Short task -> Reproduce the material verbatim, starting at its first line and ending after the line that contains "pos(109,195)".

Available records ->
- - -

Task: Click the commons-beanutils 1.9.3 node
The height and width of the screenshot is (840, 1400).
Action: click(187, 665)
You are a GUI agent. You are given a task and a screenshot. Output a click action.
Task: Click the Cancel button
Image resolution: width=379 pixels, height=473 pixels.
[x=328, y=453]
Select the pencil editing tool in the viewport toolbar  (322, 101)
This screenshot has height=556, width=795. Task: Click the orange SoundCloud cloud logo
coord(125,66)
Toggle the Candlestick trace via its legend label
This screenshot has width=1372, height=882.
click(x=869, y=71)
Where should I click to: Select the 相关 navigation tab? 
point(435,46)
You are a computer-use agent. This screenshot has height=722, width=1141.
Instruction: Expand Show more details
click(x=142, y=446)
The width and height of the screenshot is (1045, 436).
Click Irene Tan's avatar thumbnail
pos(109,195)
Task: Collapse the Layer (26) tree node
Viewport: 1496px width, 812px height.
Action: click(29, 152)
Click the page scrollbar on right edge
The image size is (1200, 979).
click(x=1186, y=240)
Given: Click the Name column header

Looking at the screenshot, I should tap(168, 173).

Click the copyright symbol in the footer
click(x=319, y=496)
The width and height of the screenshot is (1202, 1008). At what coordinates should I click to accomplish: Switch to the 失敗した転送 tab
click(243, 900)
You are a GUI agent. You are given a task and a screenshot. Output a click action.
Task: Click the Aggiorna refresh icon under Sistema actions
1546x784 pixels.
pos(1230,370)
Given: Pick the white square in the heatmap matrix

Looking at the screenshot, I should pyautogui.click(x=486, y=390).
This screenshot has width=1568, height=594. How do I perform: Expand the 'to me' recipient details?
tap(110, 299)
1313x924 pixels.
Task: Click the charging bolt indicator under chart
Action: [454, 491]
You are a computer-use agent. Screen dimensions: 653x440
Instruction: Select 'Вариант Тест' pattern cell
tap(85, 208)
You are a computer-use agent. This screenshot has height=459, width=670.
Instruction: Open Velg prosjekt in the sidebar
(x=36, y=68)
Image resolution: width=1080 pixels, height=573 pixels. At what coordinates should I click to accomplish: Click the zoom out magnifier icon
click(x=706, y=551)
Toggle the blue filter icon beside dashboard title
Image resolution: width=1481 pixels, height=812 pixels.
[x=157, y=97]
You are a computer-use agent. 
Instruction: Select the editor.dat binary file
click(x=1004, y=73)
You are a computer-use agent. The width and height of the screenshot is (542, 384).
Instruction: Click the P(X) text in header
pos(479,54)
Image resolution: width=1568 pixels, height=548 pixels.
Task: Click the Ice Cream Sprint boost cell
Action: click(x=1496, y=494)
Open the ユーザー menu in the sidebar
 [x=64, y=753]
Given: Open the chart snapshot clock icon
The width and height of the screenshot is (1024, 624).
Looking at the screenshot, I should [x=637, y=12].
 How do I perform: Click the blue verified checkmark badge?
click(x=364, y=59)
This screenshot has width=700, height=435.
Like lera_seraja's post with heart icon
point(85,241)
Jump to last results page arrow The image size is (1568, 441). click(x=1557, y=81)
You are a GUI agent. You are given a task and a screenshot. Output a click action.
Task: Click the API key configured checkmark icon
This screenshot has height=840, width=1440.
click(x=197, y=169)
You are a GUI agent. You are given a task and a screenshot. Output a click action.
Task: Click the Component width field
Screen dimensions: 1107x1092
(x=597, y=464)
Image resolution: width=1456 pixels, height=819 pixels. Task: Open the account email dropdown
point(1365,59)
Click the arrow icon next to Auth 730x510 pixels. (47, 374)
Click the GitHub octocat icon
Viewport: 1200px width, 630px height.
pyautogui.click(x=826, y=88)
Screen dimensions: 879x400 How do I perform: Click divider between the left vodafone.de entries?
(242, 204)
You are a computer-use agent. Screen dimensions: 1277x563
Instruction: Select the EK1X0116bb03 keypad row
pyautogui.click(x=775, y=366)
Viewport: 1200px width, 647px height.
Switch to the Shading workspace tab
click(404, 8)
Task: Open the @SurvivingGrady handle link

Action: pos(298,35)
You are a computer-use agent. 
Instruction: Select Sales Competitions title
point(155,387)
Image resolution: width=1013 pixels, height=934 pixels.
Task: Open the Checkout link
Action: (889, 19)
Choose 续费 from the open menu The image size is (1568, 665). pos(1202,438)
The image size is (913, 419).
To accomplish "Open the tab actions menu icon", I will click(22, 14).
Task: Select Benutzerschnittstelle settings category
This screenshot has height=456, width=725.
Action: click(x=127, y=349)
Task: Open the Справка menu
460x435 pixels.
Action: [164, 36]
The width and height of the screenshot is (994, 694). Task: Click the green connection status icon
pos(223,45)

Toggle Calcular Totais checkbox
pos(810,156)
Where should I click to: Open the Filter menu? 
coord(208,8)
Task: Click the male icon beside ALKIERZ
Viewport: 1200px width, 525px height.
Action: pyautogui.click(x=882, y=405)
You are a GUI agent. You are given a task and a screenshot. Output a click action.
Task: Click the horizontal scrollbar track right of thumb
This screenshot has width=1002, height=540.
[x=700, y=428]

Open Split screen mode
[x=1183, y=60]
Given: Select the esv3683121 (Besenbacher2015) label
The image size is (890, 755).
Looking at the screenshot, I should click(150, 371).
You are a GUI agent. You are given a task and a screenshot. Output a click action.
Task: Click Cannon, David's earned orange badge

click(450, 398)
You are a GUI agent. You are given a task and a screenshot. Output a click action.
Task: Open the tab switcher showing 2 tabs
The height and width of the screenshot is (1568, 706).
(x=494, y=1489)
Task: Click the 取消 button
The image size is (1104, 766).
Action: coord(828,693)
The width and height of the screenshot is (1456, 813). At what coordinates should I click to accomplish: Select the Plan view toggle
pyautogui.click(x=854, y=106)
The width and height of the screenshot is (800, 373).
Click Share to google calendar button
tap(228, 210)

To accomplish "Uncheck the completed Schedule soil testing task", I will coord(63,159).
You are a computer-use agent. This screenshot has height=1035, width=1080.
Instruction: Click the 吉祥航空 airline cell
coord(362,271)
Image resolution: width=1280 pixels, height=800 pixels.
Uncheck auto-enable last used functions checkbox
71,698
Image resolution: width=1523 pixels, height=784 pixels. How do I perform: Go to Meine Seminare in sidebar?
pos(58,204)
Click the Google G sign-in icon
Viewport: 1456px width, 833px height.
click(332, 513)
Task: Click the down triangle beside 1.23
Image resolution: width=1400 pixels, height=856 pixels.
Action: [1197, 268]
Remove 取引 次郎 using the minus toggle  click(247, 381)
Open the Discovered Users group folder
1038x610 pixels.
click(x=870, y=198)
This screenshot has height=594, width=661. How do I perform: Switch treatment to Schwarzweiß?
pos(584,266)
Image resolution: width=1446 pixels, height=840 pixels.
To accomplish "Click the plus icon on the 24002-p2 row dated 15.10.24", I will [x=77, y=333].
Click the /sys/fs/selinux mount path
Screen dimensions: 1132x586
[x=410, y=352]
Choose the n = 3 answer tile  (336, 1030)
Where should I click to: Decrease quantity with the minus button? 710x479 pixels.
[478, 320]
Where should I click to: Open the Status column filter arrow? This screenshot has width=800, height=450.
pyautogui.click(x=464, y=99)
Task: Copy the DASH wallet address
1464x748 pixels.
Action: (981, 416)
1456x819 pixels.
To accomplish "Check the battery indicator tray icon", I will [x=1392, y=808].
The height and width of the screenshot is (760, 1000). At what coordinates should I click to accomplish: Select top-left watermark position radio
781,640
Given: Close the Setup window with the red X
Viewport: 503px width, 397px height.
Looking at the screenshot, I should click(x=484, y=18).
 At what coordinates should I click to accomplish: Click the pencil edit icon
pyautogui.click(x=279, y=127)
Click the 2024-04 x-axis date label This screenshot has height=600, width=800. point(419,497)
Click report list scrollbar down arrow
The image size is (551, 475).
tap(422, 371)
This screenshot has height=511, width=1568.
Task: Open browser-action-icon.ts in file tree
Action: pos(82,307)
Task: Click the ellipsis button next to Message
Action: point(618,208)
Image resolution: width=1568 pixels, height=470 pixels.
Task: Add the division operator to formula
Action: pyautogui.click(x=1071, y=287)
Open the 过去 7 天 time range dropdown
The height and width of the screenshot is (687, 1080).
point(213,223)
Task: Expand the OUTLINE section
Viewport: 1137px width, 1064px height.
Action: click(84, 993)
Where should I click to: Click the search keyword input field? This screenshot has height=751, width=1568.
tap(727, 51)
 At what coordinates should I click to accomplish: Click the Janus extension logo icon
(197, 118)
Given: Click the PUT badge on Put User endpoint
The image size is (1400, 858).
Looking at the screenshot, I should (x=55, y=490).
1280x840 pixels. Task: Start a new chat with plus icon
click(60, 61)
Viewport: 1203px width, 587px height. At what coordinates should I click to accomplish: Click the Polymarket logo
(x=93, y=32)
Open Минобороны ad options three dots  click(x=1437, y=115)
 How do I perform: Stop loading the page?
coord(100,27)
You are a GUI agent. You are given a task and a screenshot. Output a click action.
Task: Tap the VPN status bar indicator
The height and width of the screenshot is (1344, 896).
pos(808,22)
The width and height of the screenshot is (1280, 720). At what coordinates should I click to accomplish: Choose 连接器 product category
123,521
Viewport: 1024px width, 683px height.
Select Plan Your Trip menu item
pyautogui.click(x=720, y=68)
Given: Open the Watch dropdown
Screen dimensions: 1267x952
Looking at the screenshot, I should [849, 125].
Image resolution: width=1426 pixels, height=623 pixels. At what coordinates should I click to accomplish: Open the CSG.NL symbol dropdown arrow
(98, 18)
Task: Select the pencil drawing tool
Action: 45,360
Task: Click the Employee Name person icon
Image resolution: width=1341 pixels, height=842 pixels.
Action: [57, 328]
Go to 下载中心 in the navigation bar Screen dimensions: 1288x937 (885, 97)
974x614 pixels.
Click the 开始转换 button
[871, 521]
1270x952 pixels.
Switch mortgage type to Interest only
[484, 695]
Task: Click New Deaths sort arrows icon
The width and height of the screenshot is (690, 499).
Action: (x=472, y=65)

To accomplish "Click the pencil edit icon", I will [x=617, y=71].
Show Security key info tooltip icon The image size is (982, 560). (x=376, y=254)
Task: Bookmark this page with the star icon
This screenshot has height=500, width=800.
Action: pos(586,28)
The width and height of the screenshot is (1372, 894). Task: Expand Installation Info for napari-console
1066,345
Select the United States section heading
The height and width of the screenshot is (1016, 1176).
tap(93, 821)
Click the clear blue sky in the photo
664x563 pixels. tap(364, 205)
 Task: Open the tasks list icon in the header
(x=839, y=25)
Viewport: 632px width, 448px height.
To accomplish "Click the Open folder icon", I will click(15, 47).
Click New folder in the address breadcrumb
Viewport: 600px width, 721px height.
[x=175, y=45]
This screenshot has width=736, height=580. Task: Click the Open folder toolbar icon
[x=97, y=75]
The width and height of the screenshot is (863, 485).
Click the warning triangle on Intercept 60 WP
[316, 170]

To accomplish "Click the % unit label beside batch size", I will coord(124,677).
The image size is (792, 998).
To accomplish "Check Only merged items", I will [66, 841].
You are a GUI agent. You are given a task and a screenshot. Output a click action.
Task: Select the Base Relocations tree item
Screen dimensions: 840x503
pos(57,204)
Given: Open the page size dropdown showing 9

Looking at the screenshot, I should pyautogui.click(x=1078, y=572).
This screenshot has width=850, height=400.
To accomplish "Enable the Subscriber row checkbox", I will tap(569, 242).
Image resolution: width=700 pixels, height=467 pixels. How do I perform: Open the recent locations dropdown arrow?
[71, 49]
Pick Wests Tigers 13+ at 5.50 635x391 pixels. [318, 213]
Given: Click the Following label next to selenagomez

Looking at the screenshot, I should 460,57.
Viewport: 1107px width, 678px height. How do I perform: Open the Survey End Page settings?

- - -

Written response ->
Task: Click the commons-beanutils 1.9.3 node
The height and width of the screenshot is (840, 1400).
Action: click(187, 665)
You are a GUI agent. You are given a task and a screenshot. Output a click action.
Task: Click the Cancel button
Image resolution: width=379 pixels, height=473 pixels.
[x=328, y=453]
Select the pencil editing tool in the viewport toolbar  (322, 101)
This screenshot has height=556, width=795. Task: Click the orange SoundCloud cloud logo
coord(125,66)
Toggle the Candlestick trace via its legend label
This screenshot has width=1372, height=882.
click(x=869, y=71)
Where should I click to: Select the 相关 navigation tab? 
point(435,46)
You are a computer-use agent. This screenshot has height=722, width=1141.
Instruction: Expand Show more details
click(x=142, y=446)
The width and height of the screenshot is (1045, 436).
Click Irene Tan's avatar thumbnail
pos(109,195)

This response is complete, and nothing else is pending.